Warsh First FOMC Delivers Hawkish Surprise as Section 301 Tariffs Hit 60 Economies
The Federal Reserve’s first policy decision under new Chairman Kevin Warsh delivered more drama than markets anticipated. The FOMC voted unanimously on June 17 to hold its benchmark rate in a range of 3.5% to 3.75%, but the accompanying statement changes and the complete absence of a dot plot forecast sent bond yields surging and equity futures tumbling in after-hours trading. Warsh declined to publish the quarterly updated dot plot and instead issued a dramatically shortened statement that stripped away all references to the prior bias toward cutting rates. The message from the new chairman was unmistakable: the Fed is in no hurry to ease.

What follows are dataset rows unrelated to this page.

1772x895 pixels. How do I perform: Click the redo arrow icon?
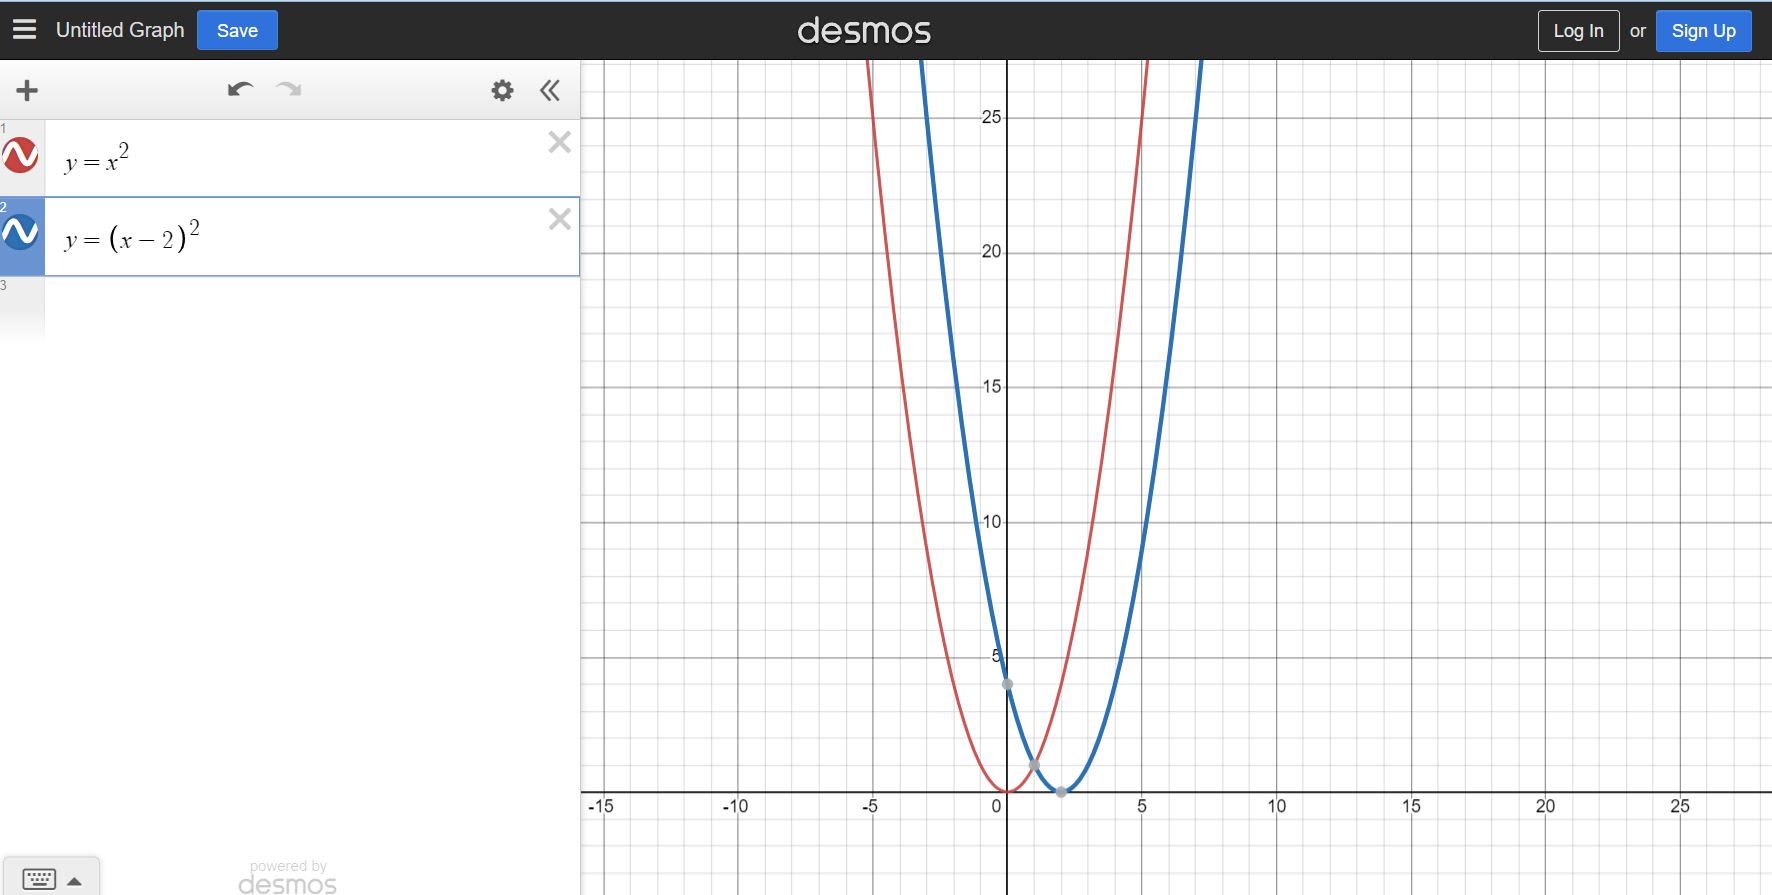(x=289, y=90)
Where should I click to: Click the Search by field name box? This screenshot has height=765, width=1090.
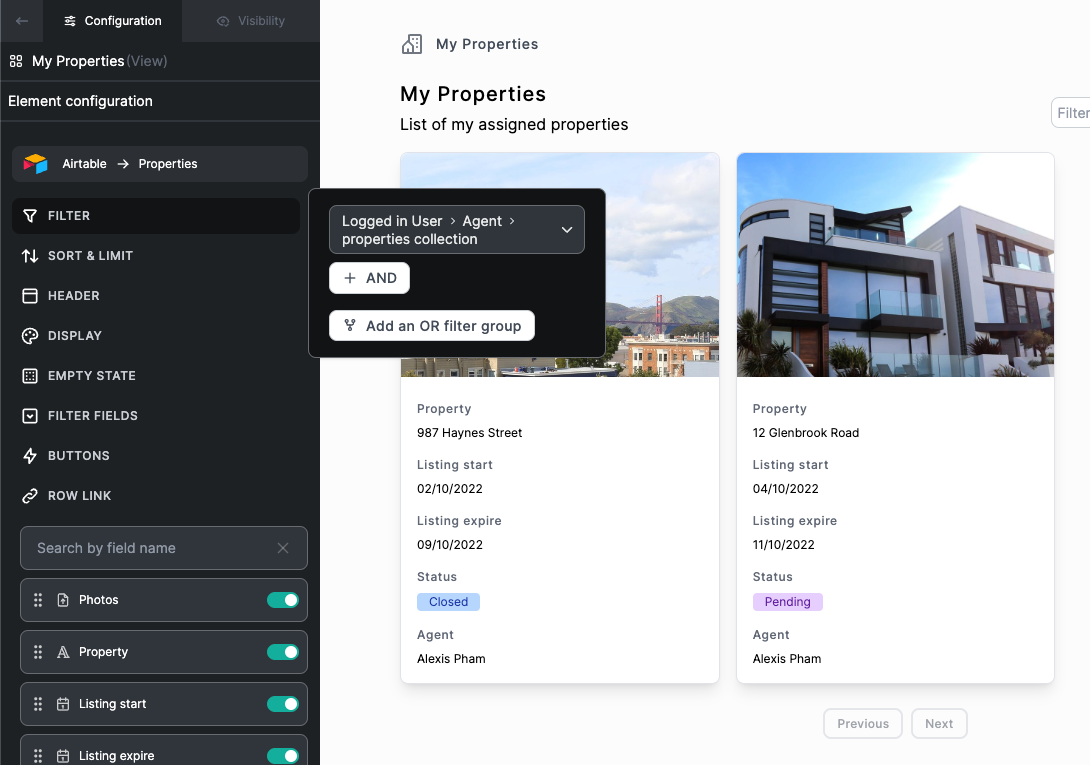tap(150, 548)
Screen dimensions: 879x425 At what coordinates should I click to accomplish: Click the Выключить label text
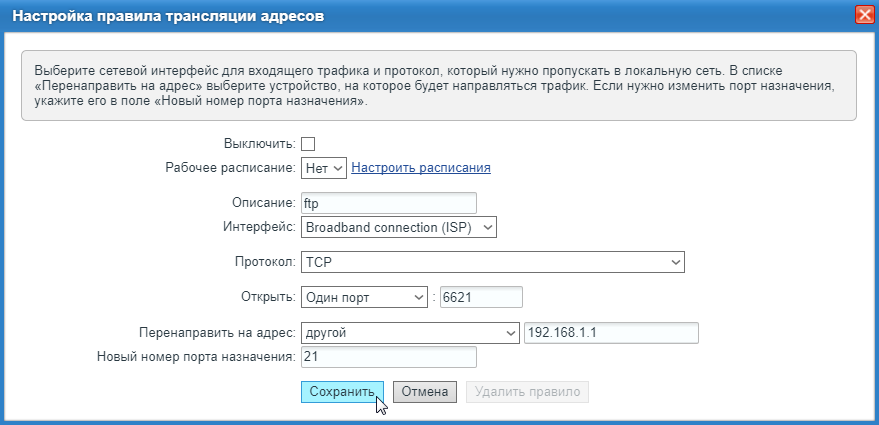(259, 144)
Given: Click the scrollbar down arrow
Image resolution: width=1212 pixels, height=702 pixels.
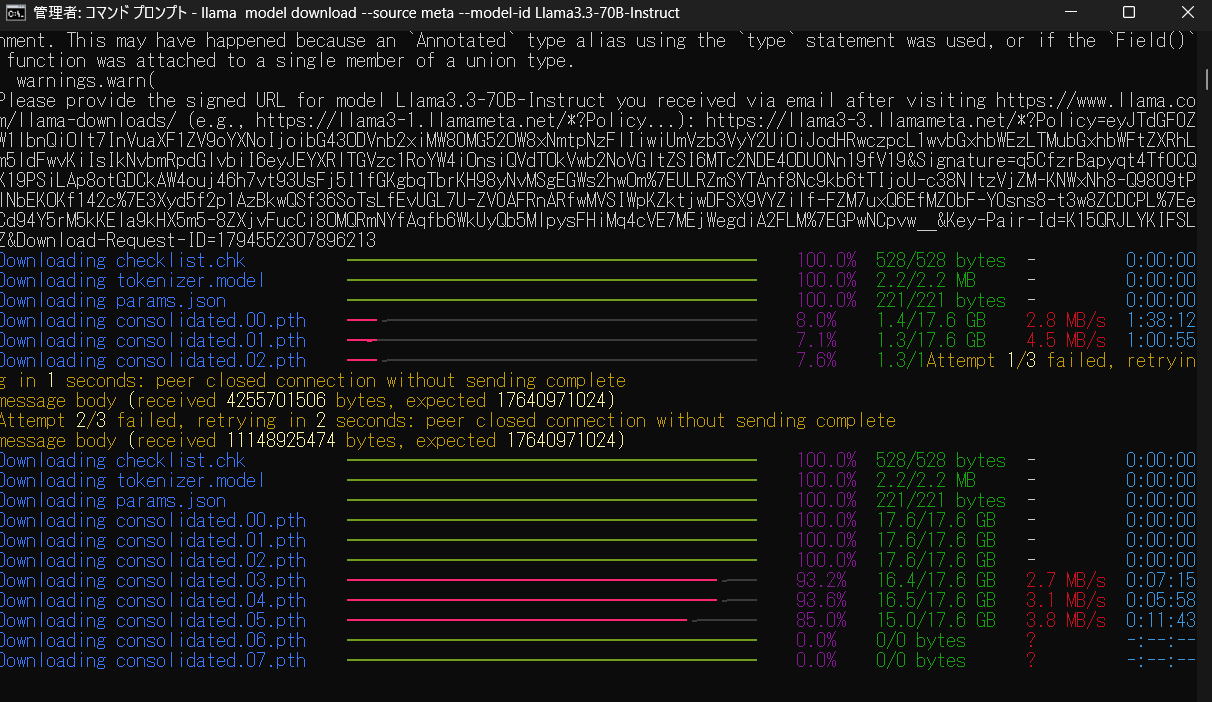Looking at the screenshot, I should click(x=1204, y=693).
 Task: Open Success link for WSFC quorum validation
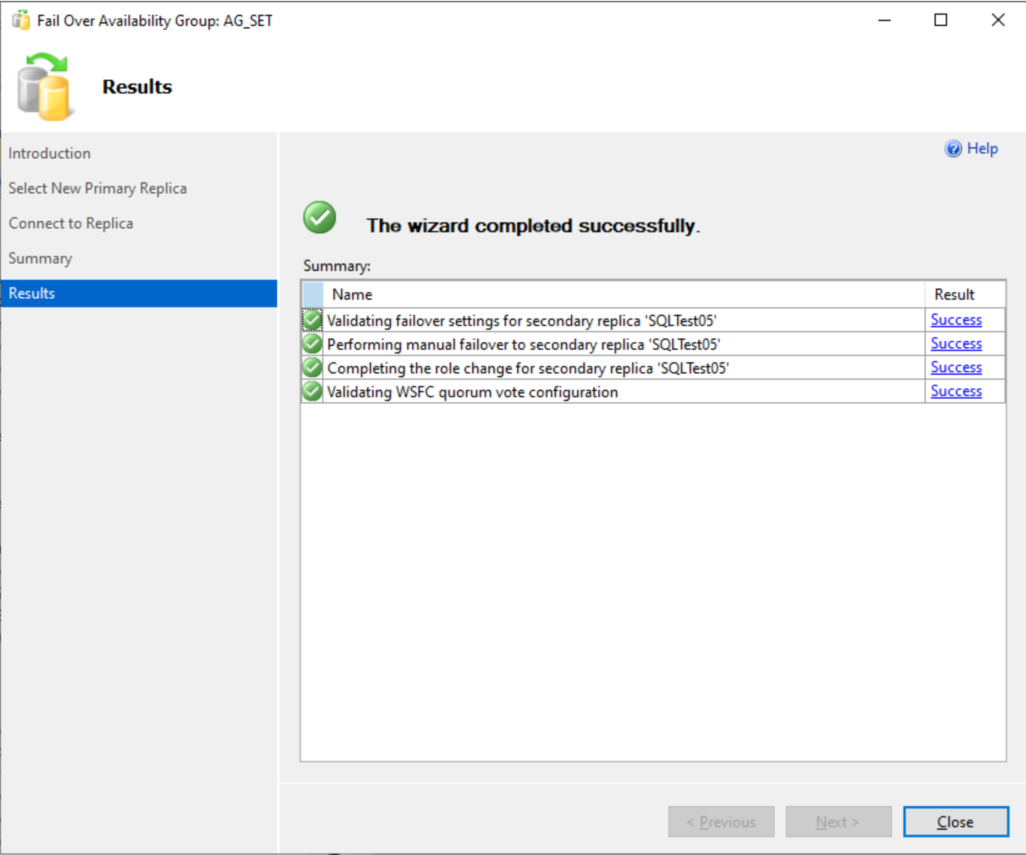956,392
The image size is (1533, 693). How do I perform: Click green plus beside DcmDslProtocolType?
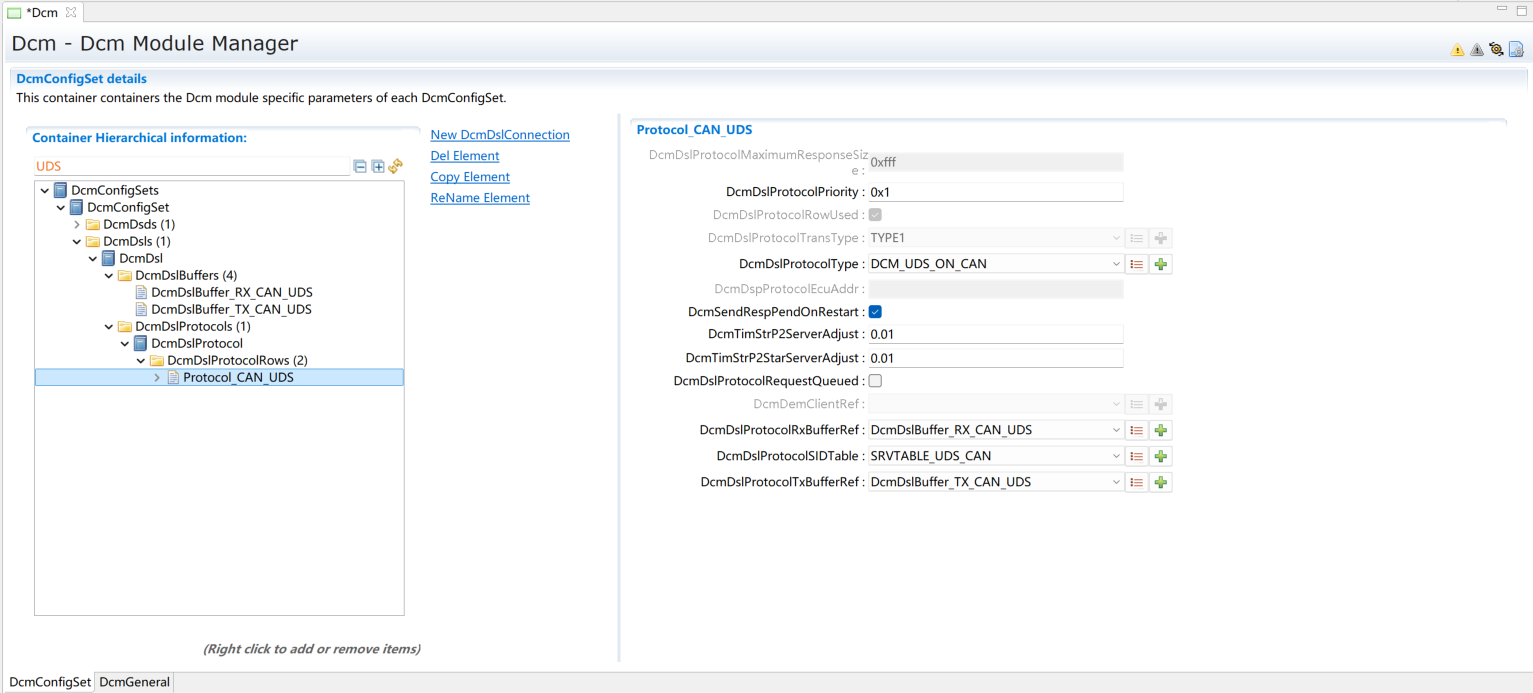click(x=1160, y=264)
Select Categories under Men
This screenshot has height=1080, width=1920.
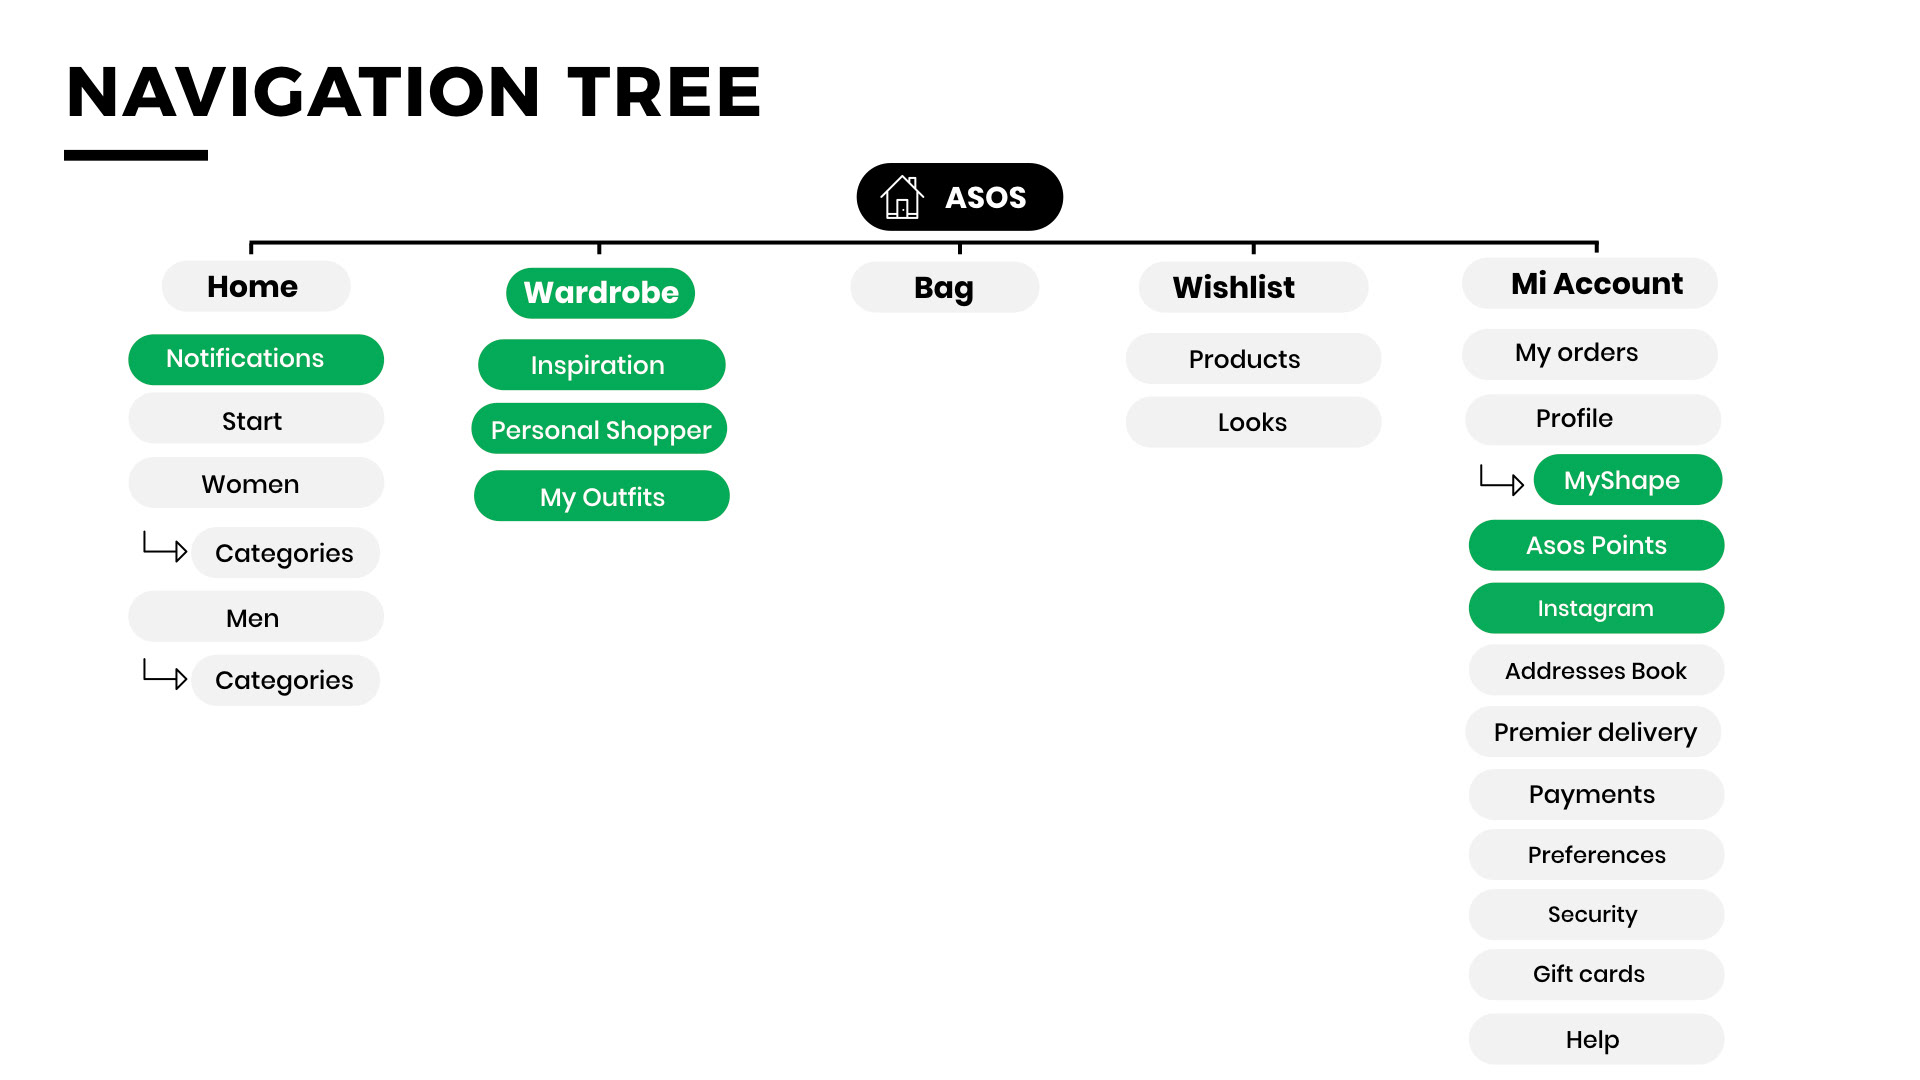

A Statement Rewritten From Scratch
Previous Fed statements under Jerome Powell had carried lengthy passages outlining the committee’s reaction function — when it would consider cutting, what conditions would need to be met, and how it was balancing inflation risks against labor market weakness. The June 17 statement was roughly half the length of its predecessors, and the section that previously signaled the Fed was “prepared to adjust” its stance was removed entirely. Market participants who had positioned for a relatively benign outcome were caught off guard. The two-year Treasury yield jumped 14 basis points in the hours following the statement release.
“The new statement is not just shorter — it is strategically ambiguous in a way the previous framework never was,” said Rhea Kapoor, chief U.S. economist at Barclays. “Warsh has essentially told the market to stop trying to read the Fed’s mind and focus on the data. That is a meaningful shift in how policy communication works, and it comes with real market risk.” That interpretation was reinforced when Warsh declined to hold a press conference after the meeting, breaking with the format established during the Powell era.
Tariffs on 60 Economies: The Trade War’s Second Front
While the Fed was rewriting its communication playbook, the Trump administration was opening a second major front in its trade confrontation. The Office of the U.S. Trade Representative announced on June 3 that it had proposed additional tariffs of up to 12.5% on imports from 60 economies under Section 301 of the Trade Act of 1974, targeting countries the administration determined had failed to ban goods produced with forced labor. The determination covered virtually every major trading partner, including China, the European Union, Japan, South Korea, and Vietnam. Economies with partial forced labor prohibitions faced a 10% duty; those with no meaningful restrictions faced the full 12.5%.
The announcement was the most sweeping trade action since the country-specific tariff regime that was largely struck down by the World Trade Organization last year. USTR framed the move as closing a regulatory loophole that it said had allowed foreign competitors to undercut American manufacturers on price by exploiting labor suppression. The EU immediately threatened countermeasures, while Japan’s trade ministry summoned the U.S. ambassador for consultations. China’s commerce ministry called the action “economic coercion dressed up as human rights advocacy.”
Double Shock to the Growth Outlook
The combination of a hawkish Fed surprise and an expansion of the tariff regime creates a stagflationary headwind that analysts say is unlike anything the global economy has faced in recent memory. The Fed’s refusal to cut means financial conditions remain tight for consumers and businesses carrying variable-rate debt, while the tariff escalation raises import costs for companies that depend on global supply chains. The Atlanta Fed’s GDPNow model revised its Q2 growth estimate sharply lower following the dual shocks.
“We are looking at a scenario where monetary policy is tightening in real terms just as trade policy is tightening on the physical goods side,” said David Ota, director of macro research at Nikko Securities in Tokyo. “That is the 1970s playbook, and it did not end well then.” Consumer confidence data released by the Conference Board the same week showed the sharpest monthly drop in five months, with respondents citing both higher prices and increased concern about job security.
For Warsh, the challenge is compounded by the loss of the dot plot as a communication tool. Without the quarterly grid to anchor market expectations, traders are now forced to interpret a shorter statement, sparse public remarks, and whatever signals emerge from the Fed’s internal deliberations. Markets will be watching his next scheduled appearance before the House Financial Services Committee for any indication of where he believes the policy rate needs to go next.